Ok, the NCAA football rules committee came out with a few recommendations the other day. It doesn't appear that any of these changes are as drastic as some of the time clock changes that have been made in recent years, but there could be some impact from all these rules. Let's take a look at all these proposed rules one by one:
1) Live Ball Penalties for Celebrations Before the Goal Line
Of all the changes that have been proposed, I think this one has the biggest potential to end up being wildly controversial to the point where we have a hysterical Mike Lupica screaming until he's blue in the face over a call that affected the outcome of a big game.
My understanding of this proposal is that players would be penalized for celebrating BEFORE they get to the end zone. The "somersault into the end zone" stuff so to speak. And the penalty would be from the SPOT OF THE FOUL and nullify your touchdown. An excessive celebration on the way into the end zone is not only taking away your touchdown, it would take you from the 1 yard line back to the 16 yard line. That's a huge change in the rules. Is there any doubt that one of these penalties will affect the outcome of an important game?? I want to say that Larry Fitzgerald celebrated a little early on his big touchdown at the Super Bowl this year. Would his td have been taken away if it was under these proposed college rules?? If something like that happens in a big college game and the scoring team gets a touchdown taken away and a penalty takin them back to the 15 yard line, there might be rioting in the stands.
While I think this rule could prove to be really controversial at some point, there is an obvious solution for players to avoid this penalty. DON'T DO IT!! It's really not that hard. When you are going in for a breakaway score, run into the freaking end zone. You don't need to do a flip into the end zone or hold the ball out to taunt the guy behind you. Just run in and celebrate with your team. It's not that difficult.
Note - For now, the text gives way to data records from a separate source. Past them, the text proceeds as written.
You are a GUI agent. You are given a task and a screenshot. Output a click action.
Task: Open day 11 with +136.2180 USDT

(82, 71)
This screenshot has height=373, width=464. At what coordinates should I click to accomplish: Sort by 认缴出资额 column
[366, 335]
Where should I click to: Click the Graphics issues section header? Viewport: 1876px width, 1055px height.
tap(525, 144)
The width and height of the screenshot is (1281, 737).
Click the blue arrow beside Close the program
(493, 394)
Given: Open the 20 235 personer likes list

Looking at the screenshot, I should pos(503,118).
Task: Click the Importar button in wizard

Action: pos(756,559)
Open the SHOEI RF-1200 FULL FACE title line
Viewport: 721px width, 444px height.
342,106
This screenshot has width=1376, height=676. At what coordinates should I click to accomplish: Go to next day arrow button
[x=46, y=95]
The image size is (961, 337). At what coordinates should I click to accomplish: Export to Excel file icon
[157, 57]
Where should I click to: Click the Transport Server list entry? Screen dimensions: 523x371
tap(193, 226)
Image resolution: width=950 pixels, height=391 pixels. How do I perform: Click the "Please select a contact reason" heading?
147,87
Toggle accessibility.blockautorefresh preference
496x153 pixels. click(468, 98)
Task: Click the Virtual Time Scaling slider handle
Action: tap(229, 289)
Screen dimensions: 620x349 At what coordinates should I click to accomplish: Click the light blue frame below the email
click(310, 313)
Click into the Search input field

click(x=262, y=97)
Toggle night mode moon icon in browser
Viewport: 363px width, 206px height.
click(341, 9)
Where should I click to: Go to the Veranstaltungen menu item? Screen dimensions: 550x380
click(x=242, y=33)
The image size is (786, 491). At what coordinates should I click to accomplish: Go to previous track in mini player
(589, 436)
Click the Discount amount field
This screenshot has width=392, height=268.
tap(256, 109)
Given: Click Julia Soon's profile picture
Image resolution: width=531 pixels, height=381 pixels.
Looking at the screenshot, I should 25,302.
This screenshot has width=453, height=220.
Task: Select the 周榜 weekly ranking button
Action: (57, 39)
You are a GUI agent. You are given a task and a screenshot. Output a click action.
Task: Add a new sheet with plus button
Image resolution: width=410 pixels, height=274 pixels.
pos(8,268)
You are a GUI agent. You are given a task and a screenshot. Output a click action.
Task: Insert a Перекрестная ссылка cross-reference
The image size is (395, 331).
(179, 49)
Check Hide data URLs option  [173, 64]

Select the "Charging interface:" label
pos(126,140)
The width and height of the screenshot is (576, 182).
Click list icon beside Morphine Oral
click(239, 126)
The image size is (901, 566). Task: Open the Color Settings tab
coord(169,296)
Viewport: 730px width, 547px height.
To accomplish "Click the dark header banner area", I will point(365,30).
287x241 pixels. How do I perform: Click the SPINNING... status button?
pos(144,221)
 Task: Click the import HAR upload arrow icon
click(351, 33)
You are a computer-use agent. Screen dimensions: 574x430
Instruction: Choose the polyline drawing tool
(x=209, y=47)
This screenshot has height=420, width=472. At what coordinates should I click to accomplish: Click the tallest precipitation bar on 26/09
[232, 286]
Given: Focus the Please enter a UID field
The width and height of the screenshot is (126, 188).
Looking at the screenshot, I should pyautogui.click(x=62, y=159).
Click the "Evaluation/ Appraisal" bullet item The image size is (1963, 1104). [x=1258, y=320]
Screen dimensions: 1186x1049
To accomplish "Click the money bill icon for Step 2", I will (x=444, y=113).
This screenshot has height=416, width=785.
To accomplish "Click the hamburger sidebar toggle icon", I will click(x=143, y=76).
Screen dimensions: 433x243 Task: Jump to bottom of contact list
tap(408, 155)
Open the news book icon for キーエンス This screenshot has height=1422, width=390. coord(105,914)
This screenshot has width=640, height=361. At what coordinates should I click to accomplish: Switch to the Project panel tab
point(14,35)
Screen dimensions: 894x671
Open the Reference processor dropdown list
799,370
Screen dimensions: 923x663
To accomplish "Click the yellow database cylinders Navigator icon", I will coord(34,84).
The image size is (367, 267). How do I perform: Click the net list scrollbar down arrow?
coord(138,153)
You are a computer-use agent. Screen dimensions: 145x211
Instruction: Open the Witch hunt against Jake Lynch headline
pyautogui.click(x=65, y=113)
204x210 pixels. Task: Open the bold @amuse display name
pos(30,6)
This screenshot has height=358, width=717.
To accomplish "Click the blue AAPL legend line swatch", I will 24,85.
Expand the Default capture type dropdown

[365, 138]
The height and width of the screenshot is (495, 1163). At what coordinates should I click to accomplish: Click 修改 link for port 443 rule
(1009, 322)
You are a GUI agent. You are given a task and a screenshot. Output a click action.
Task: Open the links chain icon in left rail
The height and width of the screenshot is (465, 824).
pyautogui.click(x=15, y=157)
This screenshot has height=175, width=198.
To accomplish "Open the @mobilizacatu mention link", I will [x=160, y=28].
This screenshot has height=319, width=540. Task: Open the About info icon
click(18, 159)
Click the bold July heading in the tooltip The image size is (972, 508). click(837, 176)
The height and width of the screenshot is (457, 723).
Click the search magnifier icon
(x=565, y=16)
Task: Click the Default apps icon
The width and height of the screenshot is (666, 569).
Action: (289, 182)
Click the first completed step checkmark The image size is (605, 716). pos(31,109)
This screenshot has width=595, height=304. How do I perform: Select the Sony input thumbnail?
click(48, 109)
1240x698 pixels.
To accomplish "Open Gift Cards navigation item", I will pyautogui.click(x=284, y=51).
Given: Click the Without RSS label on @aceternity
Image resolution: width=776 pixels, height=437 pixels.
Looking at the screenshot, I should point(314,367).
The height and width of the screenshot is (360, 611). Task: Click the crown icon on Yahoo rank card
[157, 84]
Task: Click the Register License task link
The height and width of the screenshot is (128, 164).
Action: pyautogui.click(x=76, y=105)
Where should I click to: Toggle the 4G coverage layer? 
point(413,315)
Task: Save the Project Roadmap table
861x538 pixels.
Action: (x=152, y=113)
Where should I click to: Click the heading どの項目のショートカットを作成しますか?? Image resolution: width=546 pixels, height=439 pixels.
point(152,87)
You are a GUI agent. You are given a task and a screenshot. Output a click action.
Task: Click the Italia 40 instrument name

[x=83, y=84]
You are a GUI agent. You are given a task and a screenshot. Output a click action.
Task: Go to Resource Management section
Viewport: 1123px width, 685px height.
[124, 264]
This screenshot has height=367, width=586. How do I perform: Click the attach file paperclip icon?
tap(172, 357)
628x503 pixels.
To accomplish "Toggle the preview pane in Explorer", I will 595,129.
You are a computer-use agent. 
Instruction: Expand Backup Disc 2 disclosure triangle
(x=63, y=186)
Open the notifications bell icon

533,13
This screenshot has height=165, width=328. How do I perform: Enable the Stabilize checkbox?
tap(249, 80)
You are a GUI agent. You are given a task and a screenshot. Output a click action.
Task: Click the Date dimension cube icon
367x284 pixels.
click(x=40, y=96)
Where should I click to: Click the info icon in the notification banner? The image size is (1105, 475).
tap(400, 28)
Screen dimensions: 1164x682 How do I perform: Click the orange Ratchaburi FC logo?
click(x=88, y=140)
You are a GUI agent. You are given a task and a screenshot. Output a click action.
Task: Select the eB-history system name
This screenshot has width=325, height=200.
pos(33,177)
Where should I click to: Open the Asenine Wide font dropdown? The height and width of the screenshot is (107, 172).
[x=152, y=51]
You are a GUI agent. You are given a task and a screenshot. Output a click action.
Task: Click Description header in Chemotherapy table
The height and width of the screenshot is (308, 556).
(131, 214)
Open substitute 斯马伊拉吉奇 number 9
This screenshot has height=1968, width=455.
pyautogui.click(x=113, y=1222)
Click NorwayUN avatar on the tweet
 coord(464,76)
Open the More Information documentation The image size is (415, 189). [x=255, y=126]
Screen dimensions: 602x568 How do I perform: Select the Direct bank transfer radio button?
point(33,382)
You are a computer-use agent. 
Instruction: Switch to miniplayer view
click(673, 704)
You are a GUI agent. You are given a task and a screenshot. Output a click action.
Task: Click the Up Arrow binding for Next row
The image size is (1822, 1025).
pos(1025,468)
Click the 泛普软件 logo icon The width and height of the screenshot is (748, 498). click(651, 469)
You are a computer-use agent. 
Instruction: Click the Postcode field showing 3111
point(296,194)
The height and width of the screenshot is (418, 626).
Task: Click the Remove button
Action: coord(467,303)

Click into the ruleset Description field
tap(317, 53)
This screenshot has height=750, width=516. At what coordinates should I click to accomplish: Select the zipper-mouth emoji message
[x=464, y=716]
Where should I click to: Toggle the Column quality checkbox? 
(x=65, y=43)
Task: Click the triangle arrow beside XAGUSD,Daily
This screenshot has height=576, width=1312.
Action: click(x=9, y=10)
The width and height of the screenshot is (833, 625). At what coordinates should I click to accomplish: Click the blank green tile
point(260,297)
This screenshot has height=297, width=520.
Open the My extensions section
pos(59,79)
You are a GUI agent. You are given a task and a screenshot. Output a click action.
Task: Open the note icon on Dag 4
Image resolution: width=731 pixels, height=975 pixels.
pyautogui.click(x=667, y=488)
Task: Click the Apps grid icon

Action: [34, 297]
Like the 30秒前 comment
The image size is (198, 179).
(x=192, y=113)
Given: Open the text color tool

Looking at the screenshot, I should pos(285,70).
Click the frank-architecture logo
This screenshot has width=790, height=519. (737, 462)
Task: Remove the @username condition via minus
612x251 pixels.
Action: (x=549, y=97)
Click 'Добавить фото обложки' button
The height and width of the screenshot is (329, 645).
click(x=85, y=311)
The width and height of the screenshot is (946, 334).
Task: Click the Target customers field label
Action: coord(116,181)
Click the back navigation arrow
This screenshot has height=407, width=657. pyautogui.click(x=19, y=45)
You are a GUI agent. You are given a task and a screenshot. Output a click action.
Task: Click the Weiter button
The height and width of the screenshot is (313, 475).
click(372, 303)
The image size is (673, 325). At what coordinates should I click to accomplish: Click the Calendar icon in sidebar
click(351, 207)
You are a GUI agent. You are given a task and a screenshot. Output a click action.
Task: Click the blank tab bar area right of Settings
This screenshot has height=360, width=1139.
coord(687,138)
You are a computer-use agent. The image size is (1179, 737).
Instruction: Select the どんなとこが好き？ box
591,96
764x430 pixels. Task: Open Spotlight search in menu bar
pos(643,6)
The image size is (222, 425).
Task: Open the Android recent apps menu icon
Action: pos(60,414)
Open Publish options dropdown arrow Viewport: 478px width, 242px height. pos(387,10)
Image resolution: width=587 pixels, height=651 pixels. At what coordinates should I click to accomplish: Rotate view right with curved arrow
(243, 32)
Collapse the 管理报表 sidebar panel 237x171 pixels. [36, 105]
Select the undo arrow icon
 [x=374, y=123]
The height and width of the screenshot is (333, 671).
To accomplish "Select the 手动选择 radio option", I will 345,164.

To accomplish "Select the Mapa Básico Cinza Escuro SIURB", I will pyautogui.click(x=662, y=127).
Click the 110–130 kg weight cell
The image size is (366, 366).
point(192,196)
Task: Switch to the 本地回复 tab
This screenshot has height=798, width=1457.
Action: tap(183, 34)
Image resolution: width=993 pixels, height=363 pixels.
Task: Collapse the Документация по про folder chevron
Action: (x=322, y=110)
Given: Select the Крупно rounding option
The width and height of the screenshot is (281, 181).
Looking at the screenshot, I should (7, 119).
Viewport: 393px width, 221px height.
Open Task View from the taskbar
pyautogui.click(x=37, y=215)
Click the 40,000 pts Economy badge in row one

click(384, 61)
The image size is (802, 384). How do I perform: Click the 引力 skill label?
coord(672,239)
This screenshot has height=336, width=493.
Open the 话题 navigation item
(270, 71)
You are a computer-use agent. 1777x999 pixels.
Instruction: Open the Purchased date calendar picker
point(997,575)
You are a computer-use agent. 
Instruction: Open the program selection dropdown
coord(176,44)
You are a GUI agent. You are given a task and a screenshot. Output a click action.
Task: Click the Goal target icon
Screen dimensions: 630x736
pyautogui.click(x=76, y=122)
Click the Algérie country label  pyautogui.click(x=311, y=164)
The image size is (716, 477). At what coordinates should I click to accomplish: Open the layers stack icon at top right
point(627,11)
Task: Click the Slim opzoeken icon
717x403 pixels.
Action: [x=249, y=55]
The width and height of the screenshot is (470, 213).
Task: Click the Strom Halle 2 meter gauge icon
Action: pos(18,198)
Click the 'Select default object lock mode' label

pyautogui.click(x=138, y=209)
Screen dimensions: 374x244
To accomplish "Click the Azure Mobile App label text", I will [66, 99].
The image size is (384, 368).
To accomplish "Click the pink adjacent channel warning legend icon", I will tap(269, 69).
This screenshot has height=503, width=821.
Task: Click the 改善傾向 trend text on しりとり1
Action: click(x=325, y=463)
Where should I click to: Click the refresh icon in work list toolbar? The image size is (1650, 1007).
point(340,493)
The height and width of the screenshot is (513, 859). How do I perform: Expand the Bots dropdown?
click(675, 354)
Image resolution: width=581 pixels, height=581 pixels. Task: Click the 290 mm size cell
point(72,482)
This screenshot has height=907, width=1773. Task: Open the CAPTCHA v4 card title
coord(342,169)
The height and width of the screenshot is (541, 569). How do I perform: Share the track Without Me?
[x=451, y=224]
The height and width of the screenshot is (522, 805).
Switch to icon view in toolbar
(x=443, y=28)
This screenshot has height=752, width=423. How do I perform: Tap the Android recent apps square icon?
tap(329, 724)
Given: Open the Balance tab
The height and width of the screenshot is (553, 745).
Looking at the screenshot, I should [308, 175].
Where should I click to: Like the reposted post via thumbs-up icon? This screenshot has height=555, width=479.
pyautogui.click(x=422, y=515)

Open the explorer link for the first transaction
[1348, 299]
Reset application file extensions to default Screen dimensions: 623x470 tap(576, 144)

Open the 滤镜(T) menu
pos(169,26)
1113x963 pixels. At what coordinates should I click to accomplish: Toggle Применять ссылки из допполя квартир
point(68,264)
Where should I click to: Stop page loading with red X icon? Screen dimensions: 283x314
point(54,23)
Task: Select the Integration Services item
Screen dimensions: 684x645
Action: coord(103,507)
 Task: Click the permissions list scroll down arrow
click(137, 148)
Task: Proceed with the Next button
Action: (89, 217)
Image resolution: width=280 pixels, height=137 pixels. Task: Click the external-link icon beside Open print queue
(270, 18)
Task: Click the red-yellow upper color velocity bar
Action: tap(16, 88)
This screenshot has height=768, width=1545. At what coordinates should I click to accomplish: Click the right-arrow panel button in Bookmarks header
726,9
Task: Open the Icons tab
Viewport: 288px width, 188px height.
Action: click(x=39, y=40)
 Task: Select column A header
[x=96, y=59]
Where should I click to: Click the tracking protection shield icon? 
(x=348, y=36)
The only thing I ask out of college officials is that they use some discretion!! Cmon zebras, use your head here. You are dealing with emotional college kids and need to take into account the game and the situation. If it's a tie game between OU and Texas and a kid breaks free for a long touchdown run and raises his arms to the crowd as he's crossing in, you better not throw that flag. Use some common sense. It is one thing if a guy from Texas is holding the ball out or diving headfirst during a 56-3 beating over McNeese State. It's another thing if he is about to score the biggest touchdown of his life and shows a little emotion. Taking away a touchdown there would be the ultimate act of an official getting himself too involved in the outcome of a game.
We don't need another Jack Locker redux. That was one of the most disgraceful things I've ever seen in college football. The guy was just excited about a potential game-tying touchdown that he got a little carried away, and the officials took the game out of his hands with that absurd penalty. There was no reason to make that call for excessive celebration. The same thing applies for the Bobby Brown Michigan-ND game in 1999. This pre-end zone penalty would be even more significant since you are nullifying the touchdown and issuing a 15 yard penalty.
College football is a game of emotion. You can't legislate your way out of the fact that kids will be kids at times. There is a time and place to enforce sportsmanship and rein players in, but sometimes you need to just let things go.
Show some discretion with this rule. That's all I ask.
2) Punters are fair game outside the tackle box
This rule is a reaction to the rugby style kicks where the punter moves several steps before kicking the ball on the run. If adopted, opponents could not be called for roughing or running into the kicker if the punter is outside the tackle box.
I love this rule. I actually can't even believe that it is not already in place. If a kicker starts to run, he should be fair game to be hit. At that point, he is no longer a defenseless kicker in need of protection. He has made some athletic steps, and is in position to potentially run. I don't see any reason why a no-contact rule would be in place for a guy like that (other than late hits penalties of course).
Michigan used this gimmick last year under Rich Rod, and they actually got away with a couple fake punts by doing it. I think it will change things if these guys become fair game.
What is the purpose of the rugby style anyway?? Is it to put your kicker in better position to fake it, or is it a punting thing?? Do some guys just prefer punting on the run? Is it easier to angle it to the sideline for your coverage teams if you are running in that direction??
3) Colored jerseys for both teams
I love this proposed rule that allows both teams to wear their colored jerseys if there is a contrast in colors. It would officially sanction the UCLA "blue" vs. USC "cardinal" uniform game that we saw last year. How great it would be to see a Notre Dame-USC "navy vs cardinal" game?? Or an Ohio State-Michigan "scarlet vs. blue"? Or a Florida-Georgia Cocktail Party where both teams wear their home uniforms?? There is some great potential. I love seeing the colored unis on the field.
I'd love to see an ND "blue" vs Texas "burnt orange" or Tennessee "bright orange" game. Unfortunately, we don't schedule those teams any more. I guess I'll have to find out what color UConn wears at home or something. We'll probably do our first color contrast game with Syracuse or somebody like that. Yippee.